The surprise announcement came just 10 days after Dungey won the AMA/FIM Supercross World Championship. He made the announcement Tuesday at Angel Stadium in Anaheim, Calif., in front of family, friends and his team, revealing the past year has been a struggle for him mentally.

Dungey, 27, said he is in top racing form and in great shape physically, but will step away from the sport in the prime of his career.

"It's hard to believe that this day has come but after a lot of thinking and praying over the last several months, today I announce my retirement from racing professional supercross and motocross," Dungey told media at Tuesday's press conference. "This decision has not been an easy one. I've achieved more than I ever could have imagined or dreamed of and for all of this I am incredibly humbled and honored. I've gone as hard as I can for as long as I can but the reality is that our sport is tough, the seasons are long and it takes a huge amount of sacrifice, hard work and discipline to stay on top. Physically I feel that I'm in the best shape of my life, race craft-wise I'm in the best shape of my life and I have the equipment to win, there's no doubt about that. However, this year I have struggled mentally."

Ryan Dungey, homegrown racer turned dirtbike star, reflects on extraordinary career

From 2010-2015, Dungey finished either first or second in the final championship standings and failed to earn a podium result only six times during that stretch.

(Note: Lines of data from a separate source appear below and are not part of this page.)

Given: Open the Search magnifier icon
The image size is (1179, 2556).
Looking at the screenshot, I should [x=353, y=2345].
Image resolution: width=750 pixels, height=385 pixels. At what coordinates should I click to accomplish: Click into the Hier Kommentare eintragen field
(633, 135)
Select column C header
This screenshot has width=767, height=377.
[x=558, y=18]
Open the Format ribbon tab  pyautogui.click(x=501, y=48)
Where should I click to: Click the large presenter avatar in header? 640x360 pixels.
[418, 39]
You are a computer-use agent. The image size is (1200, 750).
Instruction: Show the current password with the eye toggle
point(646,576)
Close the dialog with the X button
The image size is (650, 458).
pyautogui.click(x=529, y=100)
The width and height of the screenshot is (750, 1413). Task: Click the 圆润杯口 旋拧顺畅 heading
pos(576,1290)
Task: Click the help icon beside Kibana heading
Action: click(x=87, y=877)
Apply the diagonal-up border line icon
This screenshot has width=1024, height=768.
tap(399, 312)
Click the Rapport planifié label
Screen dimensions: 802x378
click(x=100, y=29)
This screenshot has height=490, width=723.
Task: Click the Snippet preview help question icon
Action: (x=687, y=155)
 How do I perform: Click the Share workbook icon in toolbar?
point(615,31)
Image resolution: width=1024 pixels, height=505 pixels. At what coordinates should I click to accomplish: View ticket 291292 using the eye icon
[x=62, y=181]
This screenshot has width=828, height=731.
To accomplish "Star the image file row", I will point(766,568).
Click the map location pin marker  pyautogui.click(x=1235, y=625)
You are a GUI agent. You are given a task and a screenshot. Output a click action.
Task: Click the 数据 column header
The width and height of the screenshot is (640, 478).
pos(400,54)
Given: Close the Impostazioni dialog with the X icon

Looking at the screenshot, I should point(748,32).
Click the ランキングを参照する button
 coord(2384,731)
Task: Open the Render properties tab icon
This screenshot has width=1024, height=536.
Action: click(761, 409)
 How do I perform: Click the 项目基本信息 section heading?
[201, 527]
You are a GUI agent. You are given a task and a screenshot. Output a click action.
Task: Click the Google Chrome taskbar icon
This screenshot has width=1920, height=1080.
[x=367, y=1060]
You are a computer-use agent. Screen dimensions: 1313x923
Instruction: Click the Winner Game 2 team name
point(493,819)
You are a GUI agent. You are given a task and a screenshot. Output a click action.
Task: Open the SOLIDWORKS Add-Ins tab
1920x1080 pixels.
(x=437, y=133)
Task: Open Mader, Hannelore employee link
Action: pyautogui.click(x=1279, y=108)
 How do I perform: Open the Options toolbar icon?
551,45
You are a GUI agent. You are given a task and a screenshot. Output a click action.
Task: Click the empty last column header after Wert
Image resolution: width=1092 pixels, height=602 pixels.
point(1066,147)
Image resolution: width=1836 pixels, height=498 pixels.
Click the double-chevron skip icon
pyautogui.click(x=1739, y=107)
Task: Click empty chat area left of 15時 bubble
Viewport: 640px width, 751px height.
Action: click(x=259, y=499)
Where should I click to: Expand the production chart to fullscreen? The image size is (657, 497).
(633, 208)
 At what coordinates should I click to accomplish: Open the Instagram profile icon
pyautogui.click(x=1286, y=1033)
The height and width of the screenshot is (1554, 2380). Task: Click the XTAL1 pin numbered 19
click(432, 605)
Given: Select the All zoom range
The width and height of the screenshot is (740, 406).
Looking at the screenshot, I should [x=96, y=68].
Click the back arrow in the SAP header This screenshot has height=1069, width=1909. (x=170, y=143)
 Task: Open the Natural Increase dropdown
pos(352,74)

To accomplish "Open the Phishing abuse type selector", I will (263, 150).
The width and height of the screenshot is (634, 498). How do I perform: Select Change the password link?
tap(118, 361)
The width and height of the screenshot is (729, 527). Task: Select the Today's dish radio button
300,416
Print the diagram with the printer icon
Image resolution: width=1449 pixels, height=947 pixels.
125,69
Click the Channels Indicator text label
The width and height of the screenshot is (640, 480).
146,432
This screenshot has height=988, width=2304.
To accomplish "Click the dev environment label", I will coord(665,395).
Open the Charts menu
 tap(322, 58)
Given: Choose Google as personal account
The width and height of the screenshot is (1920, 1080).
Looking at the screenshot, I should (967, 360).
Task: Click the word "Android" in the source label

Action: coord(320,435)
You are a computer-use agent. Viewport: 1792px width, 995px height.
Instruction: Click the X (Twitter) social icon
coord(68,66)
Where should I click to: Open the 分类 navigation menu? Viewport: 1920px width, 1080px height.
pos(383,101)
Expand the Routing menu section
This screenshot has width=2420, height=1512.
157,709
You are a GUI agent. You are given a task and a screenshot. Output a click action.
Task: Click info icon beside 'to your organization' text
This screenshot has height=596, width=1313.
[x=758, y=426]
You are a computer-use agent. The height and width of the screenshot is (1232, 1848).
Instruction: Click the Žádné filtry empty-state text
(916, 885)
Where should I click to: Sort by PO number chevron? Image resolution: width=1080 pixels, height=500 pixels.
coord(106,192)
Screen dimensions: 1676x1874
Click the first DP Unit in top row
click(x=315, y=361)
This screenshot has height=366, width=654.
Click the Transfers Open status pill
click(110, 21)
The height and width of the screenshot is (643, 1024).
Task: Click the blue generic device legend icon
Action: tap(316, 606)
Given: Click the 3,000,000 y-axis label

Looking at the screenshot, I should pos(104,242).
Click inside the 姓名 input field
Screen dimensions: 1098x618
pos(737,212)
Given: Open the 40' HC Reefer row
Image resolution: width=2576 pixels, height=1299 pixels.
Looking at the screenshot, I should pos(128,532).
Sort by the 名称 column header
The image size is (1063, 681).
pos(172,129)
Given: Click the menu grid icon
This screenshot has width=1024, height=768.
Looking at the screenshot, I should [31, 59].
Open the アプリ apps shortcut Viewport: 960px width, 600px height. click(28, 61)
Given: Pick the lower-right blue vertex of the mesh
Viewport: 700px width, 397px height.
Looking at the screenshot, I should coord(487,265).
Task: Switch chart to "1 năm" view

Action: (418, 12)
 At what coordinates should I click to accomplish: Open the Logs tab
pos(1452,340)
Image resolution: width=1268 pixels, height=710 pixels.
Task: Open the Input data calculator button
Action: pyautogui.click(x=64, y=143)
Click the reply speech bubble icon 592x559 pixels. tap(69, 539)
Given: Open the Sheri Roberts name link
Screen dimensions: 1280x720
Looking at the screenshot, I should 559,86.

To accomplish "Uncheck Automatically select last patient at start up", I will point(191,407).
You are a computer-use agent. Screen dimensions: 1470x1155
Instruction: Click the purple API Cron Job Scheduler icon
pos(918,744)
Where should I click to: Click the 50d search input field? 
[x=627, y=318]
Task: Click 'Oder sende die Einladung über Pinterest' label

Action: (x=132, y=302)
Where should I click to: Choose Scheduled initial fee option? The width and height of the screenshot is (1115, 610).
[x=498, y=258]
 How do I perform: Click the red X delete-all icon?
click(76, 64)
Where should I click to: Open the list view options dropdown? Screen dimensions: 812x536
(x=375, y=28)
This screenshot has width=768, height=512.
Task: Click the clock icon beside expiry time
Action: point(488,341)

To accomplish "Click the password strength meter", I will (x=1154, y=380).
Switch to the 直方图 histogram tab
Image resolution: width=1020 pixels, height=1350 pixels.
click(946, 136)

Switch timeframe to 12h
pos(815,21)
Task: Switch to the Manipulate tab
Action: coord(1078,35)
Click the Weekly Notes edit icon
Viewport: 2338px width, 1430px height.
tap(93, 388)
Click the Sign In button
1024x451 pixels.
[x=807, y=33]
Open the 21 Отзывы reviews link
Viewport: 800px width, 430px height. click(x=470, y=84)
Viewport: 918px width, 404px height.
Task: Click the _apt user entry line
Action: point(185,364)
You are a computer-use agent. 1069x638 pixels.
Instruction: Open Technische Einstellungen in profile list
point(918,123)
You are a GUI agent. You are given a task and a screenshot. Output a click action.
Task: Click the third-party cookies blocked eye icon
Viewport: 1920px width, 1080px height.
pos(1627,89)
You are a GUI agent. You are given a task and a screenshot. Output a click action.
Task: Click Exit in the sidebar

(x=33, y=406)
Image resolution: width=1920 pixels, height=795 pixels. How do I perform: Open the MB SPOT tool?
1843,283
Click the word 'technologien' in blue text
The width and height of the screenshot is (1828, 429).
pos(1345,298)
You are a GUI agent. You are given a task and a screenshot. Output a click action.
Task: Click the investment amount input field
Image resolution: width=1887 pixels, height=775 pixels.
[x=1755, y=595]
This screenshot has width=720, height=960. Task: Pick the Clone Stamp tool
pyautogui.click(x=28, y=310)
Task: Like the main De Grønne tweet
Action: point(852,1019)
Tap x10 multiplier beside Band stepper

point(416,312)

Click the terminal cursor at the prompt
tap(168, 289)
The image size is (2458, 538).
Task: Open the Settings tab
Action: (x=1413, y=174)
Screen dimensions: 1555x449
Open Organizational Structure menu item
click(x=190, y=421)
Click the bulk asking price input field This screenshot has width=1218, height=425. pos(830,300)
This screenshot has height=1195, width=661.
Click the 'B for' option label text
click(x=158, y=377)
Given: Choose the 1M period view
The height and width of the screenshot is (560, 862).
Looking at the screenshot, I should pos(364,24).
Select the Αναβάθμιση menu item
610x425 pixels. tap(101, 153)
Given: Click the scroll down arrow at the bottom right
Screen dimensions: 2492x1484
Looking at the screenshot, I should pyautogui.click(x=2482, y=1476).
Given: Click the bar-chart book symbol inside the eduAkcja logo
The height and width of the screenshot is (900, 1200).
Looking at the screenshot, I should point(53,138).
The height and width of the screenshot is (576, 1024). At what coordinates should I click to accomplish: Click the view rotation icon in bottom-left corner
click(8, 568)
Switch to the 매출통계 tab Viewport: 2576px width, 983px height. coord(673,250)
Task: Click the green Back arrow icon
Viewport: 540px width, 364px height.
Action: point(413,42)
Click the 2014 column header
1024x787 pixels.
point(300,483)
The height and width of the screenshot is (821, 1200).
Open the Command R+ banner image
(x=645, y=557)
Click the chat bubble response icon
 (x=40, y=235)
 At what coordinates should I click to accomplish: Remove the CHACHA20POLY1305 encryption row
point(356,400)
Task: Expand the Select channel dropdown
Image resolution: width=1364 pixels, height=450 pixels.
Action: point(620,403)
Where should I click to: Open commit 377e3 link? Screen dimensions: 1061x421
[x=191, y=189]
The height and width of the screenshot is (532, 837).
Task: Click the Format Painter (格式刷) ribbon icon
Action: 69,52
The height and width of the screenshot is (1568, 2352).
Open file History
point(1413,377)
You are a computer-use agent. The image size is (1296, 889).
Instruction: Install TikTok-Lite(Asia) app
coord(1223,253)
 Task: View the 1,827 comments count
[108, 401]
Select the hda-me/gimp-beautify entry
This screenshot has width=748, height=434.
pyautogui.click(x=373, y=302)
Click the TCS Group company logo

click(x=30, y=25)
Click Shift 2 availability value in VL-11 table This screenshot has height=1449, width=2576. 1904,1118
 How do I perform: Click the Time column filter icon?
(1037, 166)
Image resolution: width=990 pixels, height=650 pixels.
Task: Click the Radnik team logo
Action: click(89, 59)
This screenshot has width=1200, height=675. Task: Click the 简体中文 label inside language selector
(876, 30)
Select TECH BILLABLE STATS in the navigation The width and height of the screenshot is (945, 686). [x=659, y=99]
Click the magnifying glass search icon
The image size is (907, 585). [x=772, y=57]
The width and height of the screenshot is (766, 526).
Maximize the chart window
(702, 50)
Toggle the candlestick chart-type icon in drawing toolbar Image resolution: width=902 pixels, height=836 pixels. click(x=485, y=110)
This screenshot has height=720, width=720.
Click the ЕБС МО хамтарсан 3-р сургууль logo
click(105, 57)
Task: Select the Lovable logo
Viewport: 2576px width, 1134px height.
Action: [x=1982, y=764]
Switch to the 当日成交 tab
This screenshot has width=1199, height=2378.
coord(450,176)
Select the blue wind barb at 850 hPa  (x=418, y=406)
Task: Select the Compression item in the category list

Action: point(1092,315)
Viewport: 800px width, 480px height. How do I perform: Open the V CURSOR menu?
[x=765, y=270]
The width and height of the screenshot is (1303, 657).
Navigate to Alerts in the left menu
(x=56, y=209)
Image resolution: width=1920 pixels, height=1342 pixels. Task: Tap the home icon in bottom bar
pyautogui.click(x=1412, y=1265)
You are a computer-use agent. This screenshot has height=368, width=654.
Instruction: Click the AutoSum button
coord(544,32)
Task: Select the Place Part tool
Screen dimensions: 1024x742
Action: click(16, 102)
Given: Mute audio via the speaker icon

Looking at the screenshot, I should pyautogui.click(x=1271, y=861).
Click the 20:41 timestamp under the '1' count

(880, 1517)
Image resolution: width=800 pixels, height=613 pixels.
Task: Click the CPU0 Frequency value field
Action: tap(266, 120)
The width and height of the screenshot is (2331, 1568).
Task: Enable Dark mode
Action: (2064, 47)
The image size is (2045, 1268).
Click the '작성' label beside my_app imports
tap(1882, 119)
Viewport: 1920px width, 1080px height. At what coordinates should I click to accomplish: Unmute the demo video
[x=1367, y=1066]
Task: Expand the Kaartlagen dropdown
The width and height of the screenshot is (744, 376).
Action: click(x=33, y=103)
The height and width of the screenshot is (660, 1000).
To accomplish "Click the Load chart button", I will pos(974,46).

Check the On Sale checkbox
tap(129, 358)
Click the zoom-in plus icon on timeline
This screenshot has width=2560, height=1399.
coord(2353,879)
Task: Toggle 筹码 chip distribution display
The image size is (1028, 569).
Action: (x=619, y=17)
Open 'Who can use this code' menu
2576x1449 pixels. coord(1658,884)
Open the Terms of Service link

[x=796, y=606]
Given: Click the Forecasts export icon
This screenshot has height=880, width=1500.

He suffered multiple fractures in his neck result of a crash last season, but got back on the bike to win another AMA/FIM Supercross championship.

Dungey's 92 career AMA wins rank among the sport's all-time top winners. Currently, he is statistically the second-most successful rider in Lucas Oil Pro Motocross Championship history. He was also the first motocross athlete to appear on a Wheaties Box.

"Racing has taken me places I couldn't imagine," Dungey said told the Star Tribune earlier this year. "Looking back, it's been amazing how it all worked out. … I have nothing to prove anybody."

Dungey spent his childhood in Carver and then Chaska before the family moved to Belle Plaine when he was 15. His father Troy was a successful amateur dirtbike rider as a Minnesota youth and built a racetrack on the family's 5-acre property for his sons to learn to ride on.

"I have always raced because I love it and want so badly to win, but this season was just different for me," Dungey said Tuesday. "Getting my head into the game each week just wasn't the same and lining up and being able to focus like I always had in the past was just different. I never thought I would get to a place where I had to talk myself into starting a race but that's how it was for me - and the truth is that bothers me a lot. I could easily take the paycheck and just race to finish but that's not who I am and not how I want to race, nor be remembered. I said on the podium in Las Vegas a week and a half ago that this championship win meant the most out of all my supercross titles because the truth is, I had to fight the hardest for this one. Not necessarily because of the battles on the track, though those were good and tough, but because I had to mentally push myself like never before to get it done. And to come out on top and hold onto the championship title for the third year in a row is an unbelievable blessing that I'm incredibly proud of."